In view of the transformations that the global economy will experience as a consequence of this crisis, we would need to move towards a universal basic income for adults. It would also be important for there to be a recognition of the social contribution children make by going to school, by having an income they can manage themselves.
More specifically at present, the Argentinian government needs to urgently guarantee access to food and nutrition and implement communications campaigns about child helplines. Each province has its own helpline, but no one knows about them because they haven’t been promoted enough.
The first argument against giving an income to children would probably be that they would waste it...
Probably! This is a typical adultist argument. It would mean preventing children and adolescents from carrying out a certain activity - that is, to have an income - because they’re considered to lack the capacity to carry out that task, because of their age. Apart from the fact that it would be pertinent to ask if an adult, by dint of being an adult, has capacity to manage his or her money, it would be necessary for any policy of this sort to come with a learning process. If children don’t know how to manage money it’s because they haven’t been taught. We need to distinguish between capacity and know-how.
In any case, contrary to this argument, many children (whether they work or not) have a great capacity to manage money. But of course, it would be necessary to clearly establish how the implementation would work, based on different ages and interdisciplinary criteria.
Do you think that the labour activities child workers carry out should be regulated, legalising child employment or at least by lowering the minimum age to work?
The social movements of child and adolescent workers demand that their work be officially sanctioned. In fact, Bolivia’s child labour law was amended thanks to the activism of the country’s child workers’ organisation, UNATSBO.

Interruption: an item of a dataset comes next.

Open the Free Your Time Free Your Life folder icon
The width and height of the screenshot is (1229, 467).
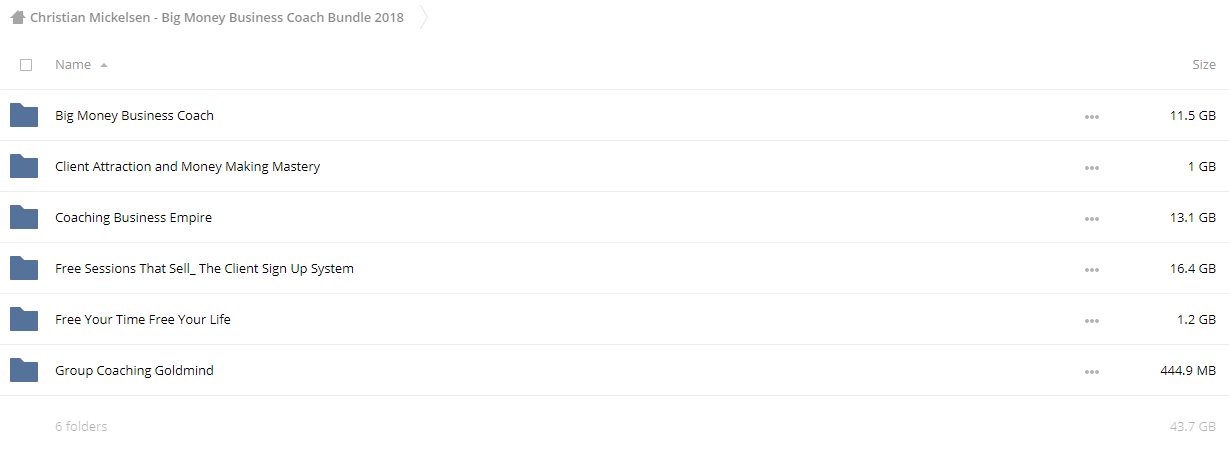pyautogui.click(x=24, y=319)
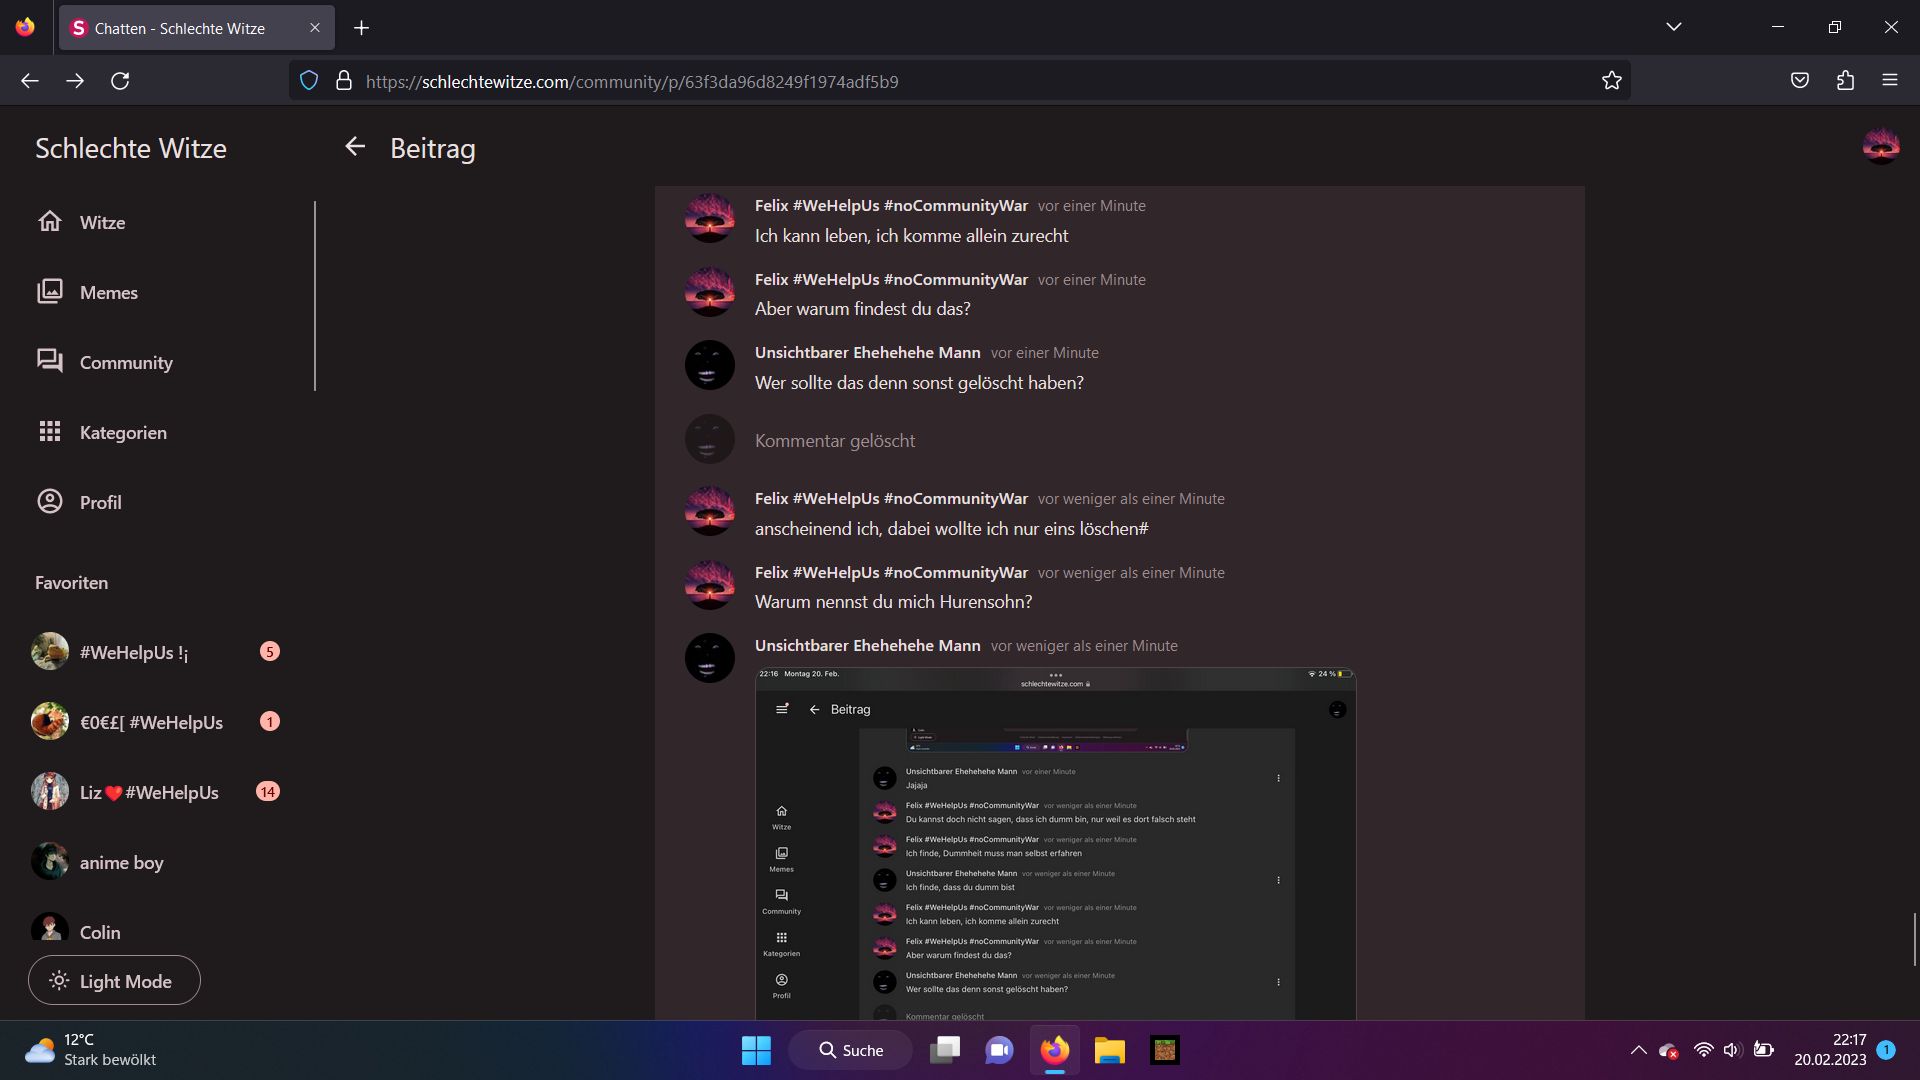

Honestly, I don’t know if the work should be legalised. But what I do believe is that blanket bans are not the right approach because they don’t protect children. As a first step, I think it’s important not only to stop concealing this work, but also stop stigmatising and criminalising it. The reality is that children from low-income backgrounds work, whether international organisations like it or not. And in the future many more will be working.
The argument that child labour should be abolished presumes that being a child is one specific thing, and it doesn’t open itself up to the possibility that there are multiple childhoods that exist in Latin America. Moreover it’s an adultist approach in the sense that it doesn’t recognise children’s capacity to be social subjects and actors in overcoming their own realities - which, of course, are the product of inequality and poverty, but that’s our reality. What should really be prohibited is overcrowding, hunger and the concentration of wealth.
You mentioned the word ‘adultist’ - what does it mean?
Adultism is linked to adultcentrism. Basically what the term adultcentrism does is recognise the existence of a system of oppression that establishes access to and denial of goods based on age. That is to say, it gives rise to inequalities in the enjoyment of rights because of age differences.
So in thinking of society as adultcentric involves thinking not only that adults are at the centre, but also that the criterion for what’s valid, good, truthful, fair, is being an adult. Therefore our societies not only deprive themselves of the contribution that new generations can make based on what they experience, feel and know about, but also that children are excluded from the public domain; they are banished to the private domain. And adultism is the concrete form of violence typical of an adultcentric society.
We like to share interesting materials with our readers - which can you recommend?
Children in Motion: From adultcentrism to emancipation. It’s a book for researchers and teachers. And the series Anti-Princesses from the publishing house Chirimbote. It’s a children’s book. What it does is revisit female historical figures who, because of the patriarchal nature of our societies, were kept out of the history books.